Do I Need Network+ Before Security+?

Layers of Security: Circuit-Level Firewall

Do I Need Network+ Before Security+?

CompTIA is widely known to provide certifications focused on general technologies and concepts and they cover different fields. Network+ and Security+ belong to the cybersecurity branch, the former being on a lower level than the latter. However, is Network+ required before you take the Security+ exam? 

You need a lot of knowledge that is covered in Network+, but you do not need to be certified in it to get Security+. Getting Network+ first might ease up the process of getting Security+, but that would last longer, and your career goals might not really need the objectives covered in Network+.   

Below, I have discussed the reasons why it is not necessary to get Network+ prior to Security+. I have also elaborated on the advantages of getting Security+ as your first certificate. Once you understand these reasons, you will get a clearer image when it comes to these two exams, and you will know what you really need according to the directions of your career path. 

Is Network+ Needed Before Security+? 

CompTIA certifications are a great choice for those who want to obtain general knowledge of technologies and enter the IT world. Since CompTIA is not vendor-specific, it is perfect for the candidates who do not want to concentrate on only one company in the IT industry. This is good because it gives you independence and the ability to qualify for different job positions. 

CompTIA and many other experts usually recommend taking the A+, then Network+, and at last Security+. This is the order made based on the difficulty of the exams, i.e. from easiest to hardest. For those who really want to cover everything from the basics, this is the perfect sequence of getting certified in IT fields. 

However, if your career is specifically focused on network security, then you might not follow this particular order and take Security+ as your first certification. It is understood that the previous ones cover many concepts and they might ease your process for getting Security+, but it is not required to do so. 

The reasons I have explained below might really help you understand why you can pursue Security+ even if you do not have Network+. 

Why Should You Opt For Security+? 

Certifications that you possess might get you a bigger salary, or a better position, but you do not need many of them if you have the one that is valued the most. Security+ is widely recognized, and as it is on the highest level on the rank, it is definitely the most needed of all. This is especially important if your career path is headed towards the network security field. 

Security+ Leads To a Real Job In Cybersecurity

Security+ is the easiest road to getting a job in cybersecurity. Being certified in Network+ will not enable you this opportunity since it does not cover objectives that are needed for this field. Therefore, if you are oriented towards network security and you want to be certain that you will work on security assignments, then Security+ will do the trick for you. 

It is the most valued certification when it comes to this position, while it is the easiest CompTIA exam that is based on security. Without it, you cannot achieve this kind of job, and Network+ will not serve you much in this purpose. 

Higher Salary

It is commonly known that jobs in the network security sector are paid higher than other positions. Possessing a certification in this field means an even higher salary since you are proven to possess the skills needed in this branch. 

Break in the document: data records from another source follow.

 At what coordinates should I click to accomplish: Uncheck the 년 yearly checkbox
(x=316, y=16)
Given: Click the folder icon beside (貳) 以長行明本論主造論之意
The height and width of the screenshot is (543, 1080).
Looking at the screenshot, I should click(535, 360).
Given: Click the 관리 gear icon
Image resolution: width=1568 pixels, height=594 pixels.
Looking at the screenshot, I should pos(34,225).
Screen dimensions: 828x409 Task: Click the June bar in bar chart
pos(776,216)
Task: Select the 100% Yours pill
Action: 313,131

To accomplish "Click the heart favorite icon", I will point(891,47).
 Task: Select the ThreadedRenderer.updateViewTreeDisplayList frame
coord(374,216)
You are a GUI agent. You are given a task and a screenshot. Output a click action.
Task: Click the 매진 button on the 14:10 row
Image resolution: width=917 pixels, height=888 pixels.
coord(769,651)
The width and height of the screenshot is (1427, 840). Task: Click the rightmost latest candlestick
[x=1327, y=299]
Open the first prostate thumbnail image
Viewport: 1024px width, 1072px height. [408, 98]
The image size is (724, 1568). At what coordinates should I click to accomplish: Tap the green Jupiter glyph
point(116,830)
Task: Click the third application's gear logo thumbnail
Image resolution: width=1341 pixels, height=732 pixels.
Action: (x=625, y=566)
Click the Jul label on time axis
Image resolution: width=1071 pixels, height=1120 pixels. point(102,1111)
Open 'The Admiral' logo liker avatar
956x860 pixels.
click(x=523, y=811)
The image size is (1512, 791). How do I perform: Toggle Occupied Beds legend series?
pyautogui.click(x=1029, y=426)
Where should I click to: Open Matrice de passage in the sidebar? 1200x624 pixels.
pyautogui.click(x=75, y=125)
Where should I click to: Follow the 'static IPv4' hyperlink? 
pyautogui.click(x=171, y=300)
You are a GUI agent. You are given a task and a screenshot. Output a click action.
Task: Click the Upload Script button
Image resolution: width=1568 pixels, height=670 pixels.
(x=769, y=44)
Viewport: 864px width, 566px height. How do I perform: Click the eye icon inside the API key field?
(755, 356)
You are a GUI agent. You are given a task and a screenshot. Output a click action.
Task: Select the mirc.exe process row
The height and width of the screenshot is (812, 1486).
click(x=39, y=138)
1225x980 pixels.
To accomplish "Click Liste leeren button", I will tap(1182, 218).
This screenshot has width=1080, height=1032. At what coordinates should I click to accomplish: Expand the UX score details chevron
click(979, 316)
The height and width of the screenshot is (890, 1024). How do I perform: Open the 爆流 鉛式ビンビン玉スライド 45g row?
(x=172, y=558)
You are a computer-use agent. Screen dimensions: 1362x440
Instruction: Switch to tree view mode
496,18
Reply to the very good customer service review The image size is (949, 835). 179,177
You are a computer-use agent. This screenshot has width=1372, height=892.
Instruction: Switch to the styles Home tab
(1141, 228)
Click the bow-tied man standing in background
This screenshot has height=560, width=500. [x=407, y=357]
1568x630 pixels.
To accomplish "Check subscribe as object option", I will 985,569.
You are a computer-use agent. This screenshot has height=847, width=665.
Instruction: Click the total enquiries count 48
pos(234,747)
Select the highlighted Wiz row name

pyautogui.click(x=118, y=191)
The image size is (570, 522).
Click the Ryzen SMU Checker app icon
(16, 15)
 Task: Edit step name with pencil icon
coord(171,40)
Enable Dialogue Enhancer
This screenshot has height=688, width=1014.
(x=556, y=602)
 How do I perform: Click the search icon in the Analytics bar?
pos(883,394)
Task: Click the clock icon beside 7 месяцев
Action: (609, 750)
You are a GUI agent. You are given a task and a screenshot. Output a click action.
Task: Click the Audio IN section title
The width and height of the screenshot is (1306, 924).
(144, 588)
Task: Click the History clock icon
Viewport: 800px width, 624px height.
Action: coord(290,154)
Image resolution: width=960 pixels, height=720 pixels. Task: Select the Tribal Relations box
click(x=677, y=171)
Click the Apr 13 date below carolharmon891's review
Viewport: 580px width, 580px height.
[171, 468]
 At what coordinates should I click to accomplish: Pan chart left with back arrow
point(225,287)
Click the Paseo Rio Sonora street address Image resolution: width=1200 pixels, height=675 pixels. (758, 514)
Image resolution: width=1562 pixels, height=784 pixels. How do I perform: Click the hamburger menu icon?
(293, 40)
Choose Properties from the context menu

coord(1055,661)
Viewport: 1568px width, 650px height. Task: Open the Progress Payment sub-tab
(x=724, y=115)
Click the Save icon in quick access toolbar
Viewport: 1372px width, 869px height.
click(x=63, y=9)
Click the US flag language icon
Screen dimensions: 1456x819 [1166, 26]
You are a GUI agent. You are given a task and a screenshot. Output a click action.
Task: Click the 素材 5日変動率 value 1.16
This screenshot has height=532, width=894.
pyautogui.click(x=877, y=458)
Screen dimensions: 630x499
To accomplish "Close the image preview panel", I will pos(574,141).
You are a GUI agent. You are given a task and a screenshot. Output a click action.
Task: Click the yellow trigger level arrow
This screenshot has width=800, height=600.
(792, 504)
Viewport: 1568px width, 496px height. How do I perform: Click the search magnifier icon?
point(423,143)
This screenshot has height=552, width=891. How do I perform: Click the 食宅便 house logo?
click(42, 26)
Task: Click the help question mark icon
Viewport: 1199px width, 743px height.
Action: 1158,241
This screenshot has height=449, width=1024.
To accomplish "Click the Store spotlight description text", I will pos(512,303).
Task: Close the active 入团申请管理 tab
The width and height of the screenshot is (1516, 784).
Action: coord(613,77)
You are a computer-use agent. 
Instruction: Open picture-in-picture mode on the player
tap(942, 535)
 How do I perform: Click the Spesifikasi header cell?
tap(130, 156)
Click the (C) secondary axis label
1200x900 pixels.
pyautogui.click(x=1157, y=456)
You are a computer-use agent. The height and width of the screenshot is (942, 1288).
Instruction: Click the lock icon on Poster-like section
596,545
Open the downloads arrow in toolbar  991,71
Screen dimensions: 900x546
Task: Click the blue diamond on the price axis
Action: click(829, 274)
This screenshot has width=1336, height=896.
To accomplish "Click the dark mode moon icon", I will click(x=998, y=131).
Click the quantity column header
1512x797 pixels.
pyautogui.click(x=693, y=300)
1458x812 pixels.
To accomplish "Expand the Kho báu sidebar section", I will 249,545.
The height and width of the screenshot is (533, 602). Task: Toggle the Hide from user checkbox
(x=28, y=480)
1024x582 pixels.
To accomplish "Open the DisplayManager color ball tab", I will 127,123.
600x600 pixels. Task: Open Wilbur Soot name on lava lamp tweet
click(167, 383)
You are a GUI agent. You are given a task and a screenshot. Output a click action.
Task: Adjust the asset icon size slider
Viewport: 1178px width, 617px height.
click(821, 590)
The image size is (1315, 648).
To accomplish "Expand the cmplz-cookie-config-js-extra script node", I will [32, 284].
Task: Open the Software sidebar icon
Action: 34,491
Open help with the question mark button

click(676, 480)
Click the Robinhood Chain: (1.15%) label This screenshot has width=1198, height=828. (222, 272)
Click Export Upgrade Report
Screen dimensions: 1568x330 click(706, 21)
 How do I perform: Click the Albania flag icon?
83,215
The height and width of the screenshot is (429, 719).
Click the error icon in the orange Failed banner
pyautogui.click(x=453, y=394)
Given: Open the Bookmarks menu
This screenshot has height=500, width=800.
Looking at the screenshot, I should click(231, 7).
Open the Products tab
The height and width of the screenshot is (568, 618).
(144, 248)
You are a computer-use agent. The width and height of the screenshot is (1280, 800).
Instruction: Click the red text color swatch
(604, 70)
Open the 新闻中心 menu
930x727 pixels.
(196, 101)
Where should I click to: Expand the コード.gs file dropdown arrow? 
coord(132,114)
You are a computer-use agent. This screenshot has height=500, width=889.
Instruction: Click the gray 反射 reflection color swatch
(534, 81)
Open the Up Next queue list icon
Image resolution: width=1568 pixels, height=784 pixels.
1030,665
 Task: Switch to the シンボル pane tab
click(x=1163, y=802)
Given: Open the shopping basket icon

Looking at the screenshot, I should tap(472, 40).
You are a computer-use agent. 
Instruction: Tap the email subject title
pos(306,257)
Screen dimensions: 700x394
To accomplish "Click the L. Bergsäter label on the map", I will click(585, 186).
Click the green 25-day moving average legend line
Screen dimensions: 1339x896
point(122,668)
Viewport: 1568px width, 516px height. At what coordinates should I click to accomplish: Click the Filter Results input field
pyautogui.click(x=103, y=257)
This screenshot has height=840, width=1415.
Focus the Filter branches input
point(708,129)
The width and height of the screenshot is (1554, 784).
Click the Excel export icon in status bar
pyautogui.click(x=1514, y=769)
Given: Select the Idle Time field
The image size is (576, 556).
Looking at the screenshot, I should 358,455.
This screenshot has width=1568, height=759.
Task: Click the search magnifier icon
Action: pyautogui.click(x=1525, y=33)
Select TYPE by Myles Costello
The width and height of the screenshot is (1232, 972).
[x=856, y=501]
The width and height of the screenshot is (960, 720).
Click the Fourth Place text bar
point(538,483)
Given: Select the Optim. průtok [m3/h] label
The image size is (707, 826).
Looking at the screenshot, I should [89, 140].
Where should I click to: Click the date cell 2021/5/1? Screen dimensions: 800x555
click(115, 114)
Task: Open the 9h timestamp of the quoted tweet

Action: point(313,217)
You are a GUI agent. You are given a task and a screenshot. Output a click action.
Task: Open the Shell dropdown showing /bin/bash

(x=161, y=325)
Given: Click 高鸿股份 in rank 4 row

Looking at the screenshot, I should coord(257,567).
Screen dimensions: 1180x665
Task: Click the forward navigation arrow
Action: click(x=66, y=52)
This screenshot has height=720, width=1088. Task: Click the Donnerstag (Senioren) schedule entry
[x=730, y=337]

Nowadays, cybersecurity plays one of the most important roles in the IT industry, so it is no surprise that companies are willing to pay these experts more when they have the certification for their knowledge and skills. You might not be concerned with money as much, but do not exclude the chance to earn more if you think that you might be suitable for a job like this and it is in your area of interest. 

Greater Knowledge Of Cybersecurity

When it comes to choosing a certification, you might base the choice on your knowledge preferences. If you are a person who is interested in cybersecurity, then Security+ is all you need. Network+ covers some of the objectives, but not as much as Security+ does. 

This certification is considered the stepping stone in developing a career in network security. It gives you the skills and procedures that enable you to perform basic security functions to protect and secure data on the network. 

Even though Security+ is an entry-level certification in the network security field, it is one of the most difficult exams provided by CompTIA. By getting certified you gain the needed skills for performing basic security functions in hardware, software, and network. Also, these skills are greatly valued by employers, so you will have a lot of benefits from getting certified in Security+. 

All Tech Jobs Require Security

Nowadays, everything that you do in the digital world requires security. Each action you take on the computer or some other device needs to be protected in order to prevent attacks or incidents. 

This means that having a Security+ certification might get you anywhere in the IT industry. In other words, you will be able to find a job easily, and you will probably have a lot of options. 

When Network+ Would Be Needed First? 

Even though Security+ is more valued, especially if you are focused on cybersecurity, there are points in which Network+ would be more suitable. Security+ might not work for everyone, and some candidates need more time to get to the level of this certification. 

Network+ would be suitable if your network knowledge is not good enough and you do not possess enough skills. If you look into the objectives, and you notice that many of the topics are not familiar to you, then taking this certification first would be the right choice. 

The Network+ is not a requirement for getting the Security+ certification. If your goals include cybersecurity, then you can easily pursue just Security+. However, in some circumstances, taking Network+ first might be the better option.